Daydreams and Nightmares

When I dream of a home,

it is a house I see,

not a land.

 

I make assumptions:

there will be no bombs falling in the neighbourhood,

there will be a neighbourhood.

I will be allowed its quiet enjoyment.

 

I assume it will not be

a cardboard box and yesterday’s newspapers,

or  tin walls  and a brown, rusting roof, salvaged from somewhere,

bars on the windows in place of glass.

It will have a bathroom,

more than one.

 

I do not have this dream because I am living

in a camp for displaced persons

or a FEMA trailer.

 

I do not have this dream because someone took my house

in a new kind of ethnic cleansing,

whitewashing the eviction with political rhetoric.

 

I do not have this dream because there are five or twelve or twenty

in a single room with an earthen floor,

or I long to escape the tyranny of my foster home.

 

I have this dream because I can.

I have this dream because it is as it should be,

here, in America.

 

If I have this dream,

the time to dream,

the gall to dream,

by what name do I call those who dream for all the reasons I do not?

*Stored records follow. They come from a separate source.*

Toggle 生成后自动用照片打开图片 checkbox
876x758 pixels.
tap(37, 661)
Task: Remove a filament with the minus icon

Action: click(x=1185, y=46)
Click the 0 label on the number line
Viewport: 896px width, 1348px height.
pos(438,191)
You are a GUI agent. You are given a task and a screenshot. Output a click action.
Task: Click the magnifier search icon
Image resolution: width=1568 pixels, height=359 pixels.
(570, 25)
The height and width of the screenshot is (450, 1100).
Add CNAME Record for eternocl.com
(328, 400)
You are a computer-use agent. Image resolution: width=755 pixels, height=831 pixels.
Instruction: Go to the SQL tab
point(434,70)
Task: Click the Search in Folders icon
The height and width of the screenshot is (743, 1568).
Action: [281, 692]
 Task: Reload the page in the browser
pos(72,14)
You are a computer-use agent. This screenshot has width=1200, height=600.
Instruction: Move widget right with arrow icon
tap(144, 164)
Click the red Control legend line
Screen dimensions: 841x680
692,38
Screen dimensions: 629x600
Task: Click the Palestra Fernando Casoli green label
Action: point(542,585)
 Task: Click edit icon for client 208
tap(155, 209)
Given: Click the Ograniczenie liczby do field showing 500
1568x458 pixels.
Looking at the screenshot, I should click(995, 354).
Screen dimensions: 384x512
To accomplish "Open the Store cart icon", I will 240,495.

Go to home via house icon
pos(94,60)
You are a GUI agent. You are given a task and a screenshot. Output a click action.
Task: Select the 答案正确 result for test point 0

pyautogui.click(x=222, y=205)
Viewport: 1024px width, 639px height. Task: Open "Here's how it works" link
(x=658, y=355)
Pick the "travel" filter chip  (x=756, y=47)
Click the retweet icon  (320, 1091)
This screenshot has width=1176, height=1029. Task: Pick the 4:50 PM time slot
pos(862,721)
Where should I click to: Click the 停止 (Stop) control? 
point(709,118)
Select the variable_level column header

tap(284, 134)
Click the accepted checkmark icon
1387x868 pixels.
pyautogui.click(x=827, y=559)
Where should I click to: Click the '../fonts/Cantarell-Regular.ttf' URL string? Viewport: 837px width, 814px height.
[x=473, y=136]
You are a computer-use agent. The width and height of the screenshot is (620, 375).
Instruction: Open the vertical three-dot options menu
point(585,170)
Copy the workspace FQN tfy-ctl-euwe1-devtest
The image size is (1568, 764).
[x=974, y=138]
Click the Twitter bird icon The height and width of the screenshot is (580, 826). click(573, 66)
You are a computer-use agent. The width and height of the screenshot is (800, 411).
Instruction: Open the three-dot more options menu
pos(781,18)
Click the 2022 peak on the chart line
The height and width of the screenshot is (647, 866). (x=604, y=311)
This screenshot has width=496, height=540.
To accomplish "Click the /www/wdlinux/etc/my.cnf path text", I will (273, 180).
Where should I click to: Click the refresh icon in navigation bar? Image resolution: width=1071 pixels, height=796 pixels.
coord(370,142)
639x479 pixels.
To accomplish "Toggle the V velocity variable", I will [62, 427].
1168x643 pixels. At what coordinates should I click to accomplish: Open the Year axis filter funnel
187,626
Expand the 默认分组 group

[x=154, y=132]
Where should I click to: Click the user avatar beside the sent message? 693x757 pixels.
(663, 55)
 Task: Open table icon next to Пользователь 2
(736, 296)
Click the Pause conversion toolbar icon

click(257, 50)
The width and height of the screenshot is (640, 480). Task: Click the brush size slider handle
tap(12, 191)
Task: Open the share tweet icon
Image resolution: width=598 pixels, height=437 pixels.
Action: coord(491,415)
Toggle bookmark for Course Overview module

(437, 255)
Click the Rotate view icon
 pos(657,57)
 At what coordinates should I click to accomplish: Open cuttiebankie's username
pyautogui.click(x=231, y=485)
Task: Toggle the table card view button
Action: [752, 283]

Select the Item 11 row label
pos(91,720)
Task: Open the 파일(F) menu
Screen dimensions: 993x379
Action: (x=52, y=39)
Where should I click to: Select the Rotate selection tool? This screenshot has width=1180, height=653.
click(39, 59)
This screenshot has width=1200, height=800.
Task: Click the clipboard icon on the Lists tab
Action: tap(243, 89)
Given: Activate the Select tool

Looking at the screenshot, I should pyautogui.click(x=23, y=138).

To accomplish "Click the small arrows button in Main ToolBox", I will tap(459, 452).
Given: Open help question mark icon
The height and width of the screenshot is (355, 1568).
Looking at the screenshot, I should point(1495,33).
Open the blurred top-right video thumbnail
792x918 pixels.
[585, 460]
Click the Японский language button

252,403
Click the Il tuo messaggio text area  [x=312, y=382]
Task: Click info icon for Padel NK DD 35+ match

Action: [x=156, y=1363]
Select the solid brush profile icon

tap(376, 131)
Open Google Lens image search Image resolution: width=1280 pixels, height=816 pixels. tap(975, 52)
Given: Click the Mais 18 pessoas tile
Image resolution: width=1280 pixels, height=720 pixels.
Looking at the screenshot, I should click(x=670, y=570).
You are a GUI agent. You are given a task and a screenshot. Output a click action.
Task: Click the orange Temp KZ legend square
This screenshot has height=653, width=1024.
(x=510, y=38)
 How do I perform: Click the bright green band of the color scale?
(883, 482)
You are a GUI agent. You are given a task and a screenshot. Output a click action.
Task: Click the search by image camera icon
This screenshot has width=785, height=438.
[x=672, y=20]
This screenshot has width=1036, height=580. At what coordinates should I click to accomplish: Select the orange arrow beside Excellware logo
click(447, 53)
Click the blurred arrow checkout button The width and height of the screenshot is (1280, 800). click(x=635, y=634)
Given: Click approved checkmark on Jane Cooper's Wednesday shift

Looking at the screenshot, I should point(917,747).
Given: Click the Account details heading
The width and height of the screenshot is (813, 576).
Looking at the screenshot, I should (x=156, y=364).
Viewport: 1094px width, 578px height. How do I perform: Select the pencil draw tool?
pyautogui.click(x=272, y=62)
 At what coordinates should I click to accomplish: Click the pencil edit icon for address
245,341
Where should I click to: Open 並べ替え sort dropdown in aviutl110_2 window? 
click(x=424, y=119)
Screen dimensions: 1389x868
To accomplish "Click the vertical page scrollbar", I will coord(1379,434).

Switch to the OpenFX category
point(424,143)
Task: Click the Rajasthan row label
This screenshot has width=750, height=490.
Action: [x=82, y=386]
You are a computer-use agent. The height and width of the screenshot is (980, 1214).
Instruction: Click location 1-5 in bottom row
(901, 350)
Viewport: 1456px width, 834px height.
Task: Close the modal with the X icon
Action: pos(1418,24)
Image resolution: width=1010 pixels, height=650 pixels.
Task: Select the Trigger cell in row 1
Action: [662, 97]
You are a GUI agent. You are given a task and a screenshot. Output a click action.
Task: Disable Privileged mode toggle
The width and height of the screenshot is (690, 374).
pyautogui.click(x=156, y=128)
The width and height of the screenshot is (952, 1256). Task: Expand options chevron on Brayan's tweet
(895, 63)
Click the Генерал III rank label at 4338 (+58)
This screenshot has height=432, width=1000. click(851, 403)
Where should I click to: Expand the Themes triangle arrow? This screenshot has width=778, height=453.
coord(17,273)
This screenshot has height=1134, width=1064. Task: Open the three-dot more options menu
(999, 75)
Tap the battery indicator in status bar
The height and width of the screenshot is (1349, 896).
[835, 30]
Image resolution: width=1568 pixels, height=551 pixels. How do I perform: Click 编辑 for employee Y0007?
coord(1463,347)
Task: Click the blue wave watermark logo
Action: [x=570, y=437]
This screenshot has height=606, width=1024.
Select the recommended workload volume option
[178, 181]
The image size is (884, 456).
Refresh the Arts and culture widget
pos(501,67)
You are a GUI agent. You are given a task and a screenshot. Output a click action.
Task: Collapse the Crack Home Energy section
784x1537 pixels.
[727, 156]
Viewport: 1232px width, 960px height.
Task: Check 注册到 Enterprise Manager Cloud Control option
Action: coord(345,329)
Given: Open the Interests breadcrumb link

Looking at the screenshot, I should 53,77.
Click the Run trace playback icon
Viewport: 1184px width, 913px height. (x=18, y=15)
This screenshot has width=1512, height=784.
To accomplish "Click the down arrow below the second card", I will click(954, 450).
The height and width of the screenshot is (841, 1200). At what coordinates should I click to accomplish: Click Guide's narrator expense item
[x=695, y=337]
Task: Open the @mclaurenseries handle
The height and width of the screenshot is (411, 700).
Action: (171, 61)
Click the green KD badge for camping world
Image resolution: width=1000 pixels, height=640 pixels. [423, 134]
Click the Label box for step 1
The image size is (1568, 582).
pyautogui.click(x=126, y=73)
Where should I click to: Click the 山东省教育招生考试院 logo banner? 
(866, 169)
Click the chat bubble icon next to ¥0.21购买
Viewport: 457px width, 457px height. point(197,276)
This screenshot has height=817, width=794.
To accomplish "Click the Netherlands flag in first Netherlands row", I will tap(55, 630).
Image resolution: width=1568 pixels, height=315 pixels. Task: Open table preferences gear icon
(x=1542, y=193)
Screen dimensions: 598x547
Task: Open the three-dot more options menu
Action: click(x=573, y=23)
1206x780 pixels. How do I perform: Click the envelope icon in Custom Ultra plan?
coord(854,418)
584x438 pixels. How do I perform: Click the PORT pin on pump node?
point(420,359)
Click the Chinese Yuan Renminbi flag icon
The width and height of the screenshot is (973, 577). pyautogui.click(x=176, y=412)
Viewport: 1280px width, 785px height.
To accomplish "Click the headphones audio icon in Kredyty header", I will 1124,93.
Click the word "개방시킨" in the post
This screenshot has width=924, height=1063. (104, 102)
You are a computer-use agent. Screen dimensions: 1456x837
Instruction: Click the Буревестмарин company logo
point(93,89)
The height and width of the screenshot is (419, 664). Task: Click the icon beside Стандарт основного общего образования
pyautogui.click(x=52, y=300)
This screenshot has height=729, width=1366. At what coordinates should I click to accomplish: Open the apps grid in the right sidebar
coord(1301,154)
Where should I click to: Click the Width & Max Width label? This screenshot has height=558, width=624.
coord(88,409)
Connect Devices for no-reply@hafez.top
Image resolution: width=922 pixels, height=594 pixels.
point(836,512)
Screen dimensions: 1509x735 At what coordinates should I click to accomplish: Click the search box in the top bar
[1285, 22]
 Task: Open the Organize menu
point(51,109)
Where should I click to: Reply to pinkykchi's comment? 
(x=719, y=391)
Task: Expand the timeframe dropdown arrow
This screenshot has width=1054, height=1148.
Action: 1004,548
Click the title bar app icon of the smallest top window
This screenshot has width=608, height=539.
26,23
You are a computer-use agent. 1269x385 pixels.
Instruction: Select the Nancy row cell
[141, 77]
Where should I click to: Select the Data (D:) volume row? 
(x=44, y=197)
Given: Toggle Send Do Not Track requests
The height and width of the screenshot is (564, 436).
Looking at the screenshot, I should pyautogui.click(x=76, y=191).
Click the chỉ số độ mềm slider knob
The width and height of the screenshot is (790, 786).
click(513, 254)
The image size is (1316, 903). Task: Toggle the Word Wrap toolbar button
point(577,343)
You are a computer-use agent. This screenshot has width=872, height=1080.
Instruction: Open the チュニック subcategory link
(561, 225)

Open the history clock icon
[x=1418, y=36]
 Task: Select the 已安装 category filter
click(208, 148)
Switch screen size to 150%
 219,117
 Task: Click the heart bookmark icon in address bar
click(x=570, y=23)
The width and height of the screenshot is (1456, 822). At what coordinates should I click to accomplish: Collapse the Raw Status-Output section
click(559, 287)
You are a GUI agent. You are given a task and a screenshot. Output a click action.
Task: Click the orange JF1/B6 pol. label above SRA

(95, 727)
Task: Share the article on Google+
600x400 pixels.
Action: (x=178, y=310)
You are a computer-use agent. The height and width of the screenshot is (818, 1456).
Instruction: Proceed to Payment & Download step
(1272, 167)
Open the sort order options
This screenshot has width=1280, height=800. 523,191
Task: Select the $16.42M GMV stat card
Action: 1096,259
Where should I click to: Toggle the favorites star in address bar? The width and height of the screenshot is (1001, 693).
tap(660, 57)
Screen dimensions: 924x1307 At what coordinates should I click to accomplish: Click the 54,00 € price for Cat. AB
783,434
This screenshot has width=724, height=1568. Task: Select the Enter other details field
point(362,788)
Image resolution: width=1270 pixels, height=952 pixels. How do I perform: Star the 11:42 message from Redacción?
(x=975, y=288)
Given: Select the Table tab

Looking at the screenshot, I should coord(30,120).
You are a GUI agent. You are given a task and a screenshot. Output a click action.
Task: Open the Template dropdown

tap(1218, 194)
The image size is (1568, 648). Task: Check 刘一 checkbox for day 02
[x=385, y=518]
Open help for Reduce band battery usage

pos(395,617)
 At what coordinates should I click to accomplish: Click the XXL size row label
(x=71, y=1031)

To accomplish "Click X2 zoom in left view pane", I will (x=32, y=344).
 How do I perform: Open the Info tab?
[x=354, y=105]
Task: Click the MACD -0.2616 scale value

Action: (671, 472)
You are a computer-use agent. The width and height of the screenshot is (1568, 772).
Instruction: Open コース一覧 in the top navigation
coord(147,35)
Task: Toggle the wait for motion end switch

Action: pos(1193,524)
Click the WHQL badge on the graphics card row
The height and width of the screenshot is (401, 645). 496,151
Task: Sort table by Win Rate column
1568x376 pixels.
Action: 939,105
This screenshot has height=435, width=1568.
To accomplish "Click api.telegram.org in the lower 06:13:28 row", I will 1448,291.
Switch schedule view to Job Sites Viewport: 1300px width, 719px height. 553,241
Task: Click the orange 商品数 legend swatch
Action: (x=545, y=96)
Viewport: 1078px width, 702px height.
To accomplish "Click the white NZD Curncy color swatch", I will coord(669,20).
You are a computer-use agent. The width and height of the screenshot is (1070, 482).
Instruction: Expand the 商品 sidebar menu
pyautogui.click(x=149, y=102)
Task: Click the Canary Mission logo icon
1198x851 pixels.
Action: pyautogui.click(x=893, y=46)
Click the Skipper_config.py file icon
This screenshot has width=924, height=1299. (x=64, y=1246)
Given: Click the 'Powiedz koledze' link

Assume neither breakfast nor breakfast room.

Dwellers of the realm of the nightmare,

realists, the poor, the victims of war,

brother?

 

I have this dream because I do not take each day for the gift it is.

They have this dream because some days are not gifts.

Posted on Wednesday, October 3, 2007 at 02:05AM by Registered CommenterJeff McCallum | CommentsPost a Comment

The Power of Poetry

I am afraid I have been on a lengthy political rampage, but during the quiet times when I share poems with my fellow poets, friends or fellow cancer survivors I am always refreshed by the healing power and love released by the miracle a poem can be.

I have written earlier about the wonderful fulfillment that is the week long Writing the Medical Experience held each July at Sarah Lawrence College. My friend and fellow poet John Fox is on the faculty and I have neglected to mention the wonder and power of his healing touch.

I was fortune enough to be a guest at John’s presentation last spring at the University of Minnesota’s Center for Spirituality and Healing (the same people who brought Thomas Moore to the Twin Cities) and his two day workshop at Macalester College. I witnessed the healing power of poetry in action and would highly recommend any of his workshops for individuals and institutions in search of that little something extra, that intangible magic which enables human beings to step into themselves and thereby step outside of themselves.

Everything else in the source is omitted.